■ Exercise description: Precise copying is required. Return the data below in full.
#### Records to process
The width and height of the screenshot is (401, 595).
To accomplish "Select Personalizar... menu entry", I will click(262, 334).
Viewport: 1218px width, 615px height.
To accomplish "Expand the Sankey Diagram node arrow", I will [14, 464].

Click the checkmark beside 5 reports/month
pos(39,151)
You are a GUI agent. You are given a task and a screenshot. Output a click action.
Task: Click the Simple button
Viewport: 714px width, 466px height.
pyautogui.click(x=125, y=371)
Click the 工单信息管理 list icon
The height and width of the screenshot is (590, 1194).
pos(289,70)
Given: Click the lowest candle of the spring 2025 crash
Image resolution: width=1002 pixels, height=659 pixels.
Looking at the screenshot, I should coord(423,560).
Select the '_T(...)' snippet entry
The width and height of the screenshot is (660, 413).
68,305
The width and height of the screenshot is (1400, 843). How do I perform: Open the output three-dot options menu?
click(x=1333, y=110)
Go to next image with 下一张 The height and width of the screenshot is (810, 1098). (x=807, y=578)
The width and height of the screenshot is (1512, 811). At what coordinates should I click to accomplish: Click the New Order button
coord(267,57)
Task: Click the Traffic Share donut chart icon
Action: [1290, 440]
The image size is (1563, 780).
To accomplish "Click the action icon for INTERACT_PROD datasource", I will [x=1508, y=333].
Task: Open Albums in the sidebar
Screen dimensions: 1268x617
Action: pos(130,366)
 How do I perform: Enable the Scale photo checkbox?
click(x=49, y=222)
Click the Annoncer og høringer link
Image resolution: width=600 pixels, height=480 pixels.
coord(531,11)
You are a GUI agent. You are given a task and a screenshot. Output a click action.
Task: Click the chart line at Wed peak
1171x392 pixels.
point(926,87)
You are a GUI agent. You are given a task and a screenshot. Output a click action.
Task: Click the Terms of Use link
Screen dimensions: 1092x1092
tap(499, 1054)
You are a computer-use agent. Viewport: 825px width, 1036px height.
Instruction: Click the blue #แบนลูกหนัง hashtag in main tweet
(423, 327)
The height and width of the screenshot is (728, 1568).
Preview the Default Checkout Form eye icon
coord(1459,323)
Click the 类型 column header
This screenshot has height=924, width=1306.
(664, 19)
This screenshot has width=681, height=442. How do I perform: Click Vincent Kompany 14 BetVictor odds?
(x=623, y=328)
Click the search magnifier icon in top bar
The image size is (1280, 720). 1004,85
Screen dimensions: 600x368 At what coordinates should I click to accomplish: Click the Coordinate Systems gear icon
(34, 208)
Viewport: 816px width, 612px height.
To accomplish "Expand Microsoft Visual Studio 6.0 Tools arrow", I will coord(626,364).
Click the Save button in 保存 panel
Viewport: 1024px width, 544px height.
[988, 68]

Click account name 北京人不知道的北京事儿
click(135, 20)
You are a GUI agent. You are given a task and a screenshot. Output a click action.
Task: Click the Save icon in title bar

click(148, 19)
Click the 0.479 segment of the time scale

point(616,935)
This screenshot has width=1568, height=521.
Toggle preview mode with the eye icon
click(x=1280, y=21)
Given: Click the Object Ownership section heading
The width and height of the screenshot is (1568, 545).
########
■ Written reply:
The width and height of the screenshot is (401, 595).
To accomplish "Select Personalizar... menu entry", I will click(262, 334).
Viewport: 1218px width, 615px height.
To accomplish "Expand the Sankey Diagram node arrow", I will [14, 464].

Click the checkmark beside 5 reports/month
pos(39,151)
You are a GUI agent. You are given a task and a screenshot. Output a click action.
Task: Click the Simple button
Viewport: 714px width, 466px height.
pyautogui.click(x=125, y=371)
Click the 工单信息管理 list icon
The height and width of the screenshot is (590, 1194).
pos(289,70)
Given: Click the lowest candle of the spring 2025 crash
Image resolution: width=1002 pixels, height=659 pixels.
Looking at the screenshot, I should coord(423,560).
Select the '_T(...)' snippet entry
The width and height of the screenshot is (660, 413).
68,305
The width and height of the screenshot is (1400, 843). How do I perform: Open the output three-dot options menu?
click(x=1333, y=110)
Go to next image with 下一张 The height and width of the screenshot is (810, 1098). (x=807, y=578)
The width and height of the screenshot is (1512, 811). At what coordinates should I click to accomplish: Click the New Order button
coord(267,57)
Task: Click the Traffic Share donut chart icon
Action: [1290, 440]
The image size is (1563, 780).
To accomplish "Click the action icon for INTERACT_PROD datasource", I will [x=1508, y=333].
Task: Open Albums in the sidebar
Screen dimensions: 1268x617
Action: pos(130,366)
 How do I perform: Enable the Scale photo checkbox?
click(x=49, y=222)
Click the Annoncer og høringer link
Image resolution: width=600 pixels, height=480 pixels.
coord(531,11)
You are a GUI agent. You are given a task and a screenshot. Output a click action.
Task: Click the chart line at Wed peak
1171x392 pixels.
point(926,87)
You are a GUI agent. You are given a task and a screenshot. Output a click action.
Task: Click the Terms of Use link
Screen dimensions: 1092x1092
tap(499, 1054)
You are a computer-use agent. Viewport: 825px width, 1036px height.
Instruction: Click the blue #แบนลูกหนัง hashtag in main tweet
(423, 327)
The height and width of the screenshot is (728, 1568).
Preview the Default Checkout Form eye icon
coord(1459,323)
Click the 类型 column header
This screenshot has height=924, width=1306.
(664, 19)
This screenshot has width=681, height=442. How do I perform: Click Vincent Kompany 14 BetVictor odds?
(x=623, y=328)
Click the search magnifier icon in top bar
The image size is (1280, 720). 1004,85
Screen dimensions: 600x368 At what coordinates should I click to accomplish: Click the Coordinate Systems gear icon
(34, 208)
Viewport: 816px width, 612px height.
To accomplish "Expand Microsoft Visual Studio 6.0 Tools arrow", I will coord(626,364).
Click the Save button in 保存 panel
Viewport: 1024px width, 544px height.
[988, 68]

Click account name 北京人不知道的北京事儿
click(135, 20)
You are a GUI agent. You are given a task and a screenshot. Output a click action.
Task: Click the Save icon in title bar

click(148, 19)
Click the 0.479 segment of the time scale

point(616,935)
This screenshot has width=1568, height=521.
Toggle preview mode with the eye icon
click(x=1280, y=21)
Given: Click the Object Ownership section heading
The width and height of the screenshot is (1568, 545).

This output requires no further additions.